Edwards sees ‘climate science as a global knowledge infrastructure’. All across the globe, there are information gatherers and processors. It is a vast network of distributed data. The sources of that data should always be evaluated, Edwards says. But that’s a whole different debate. What is equally important, is how that data is displayed. Reprocessed. Formed into a data visualization. How do you grasp the complexity of the entire world into one visualization? Of course, a global visualization generally focuses on one specific view or topic. Below are two nice examples.


ChartsBin Interactive visualization on carbon dioxide emissions.


FCO (Foreign and Commonwealth Office) Google Earth layer: 4 degrees Celsius temperature rise.

This interactive map shows some of the possible impacts of a global temperature rise of 4 degrees Celsius.
It underlines why the UK Government and other countries believe we must keep global warming to 2 degrees Celsius, because beyond that the impacts will be increasingly disruptive to our global prosperity and security. Source.
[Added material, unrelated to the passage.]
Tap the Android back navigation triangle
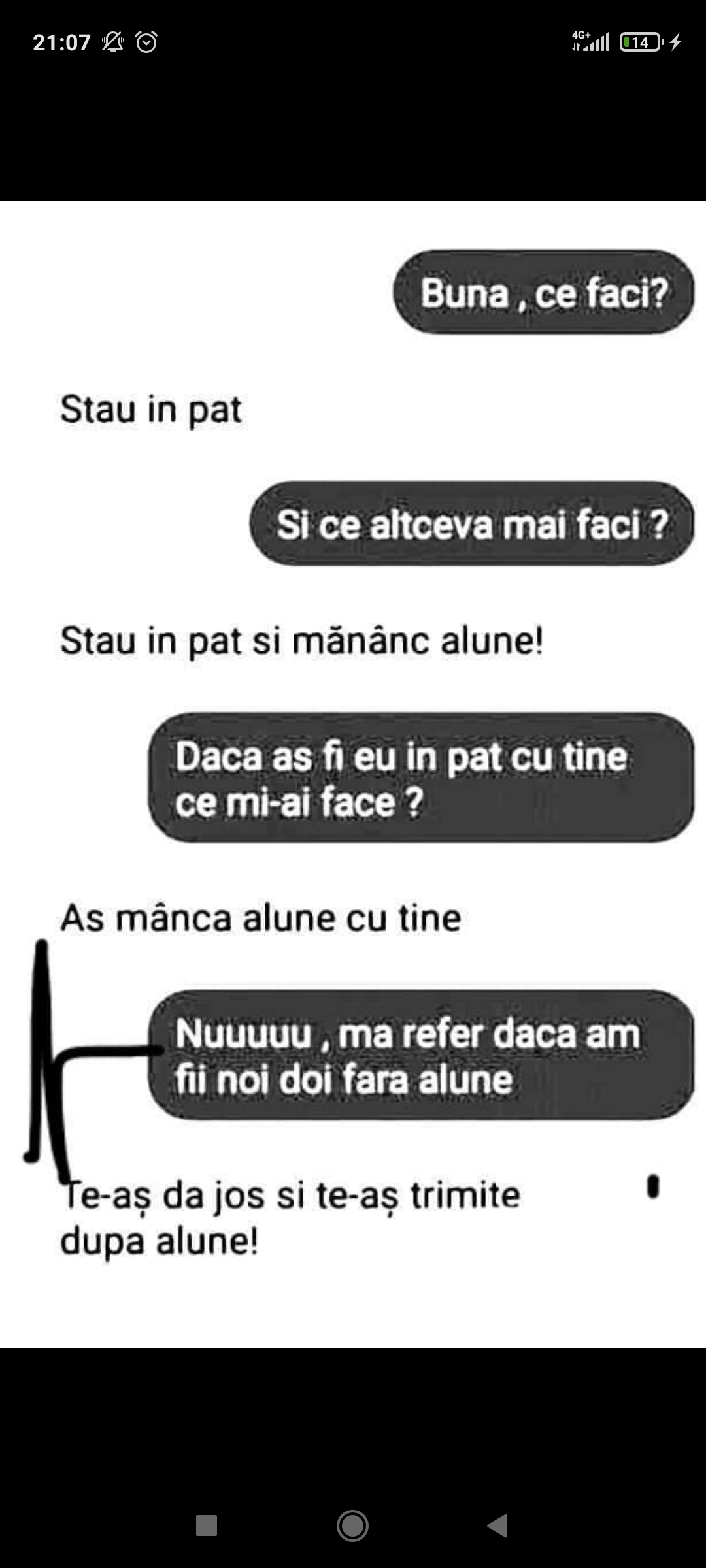This screenshot has width=706, height=1568. coord(497,1526)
What is at stake here, is the well-being of the globe and humanity. Visualizations can make these issues graspable to everybody. When information is transformed into workable data and then to a visualization, this reprocessing is (in)directly contributing to a solution of the issue it is trying to bring to attention. Tiffany Holmes, for instance, supports the idea of combining art and technology to make people contemplate their energy consumption and thereby reduce it. [5] This will make the information even more appealing. Whatever the reprocessing may hold, fact of the (global) matter is that there are some serious world-wide issues to be taken care of, and data visualizations can help humanity to grasp it, model proposals, project impact and show us what we have to gain – and lose.

References

[1] Kluver, Randy. ‘Globalization, Informatization, and Intercultural Communication’. American Journal of Communication, June 2000. Available online: http://unpan1.un.org/intradoc/groups/public/documents/apcity/unpan002006.htm
[2] Engelhardt, Yuri. (In print, 2012) Graphics – Neurath, Rosling, and the Universal Principles of Visual Representations. On Information Design.
[3] A very interesting view on the three crises is by Jeremy Rifkin. He talks about an energy revolution, in which renewable energy is distributed like the internet. See the video on this here.
[4] Edwards, Paul N. A Vast Machine. Computer Models, Climate Data, and the Politics of Global Warming. London: MIT Press, 2010.
[5] Holmes, Tiffany. ‘Eco-visualization: Combining art and technology to reduce energy consumption’. 2007. Updated version of paper originally published for C&C’07, June 13-15, 2007, Washington DC USA.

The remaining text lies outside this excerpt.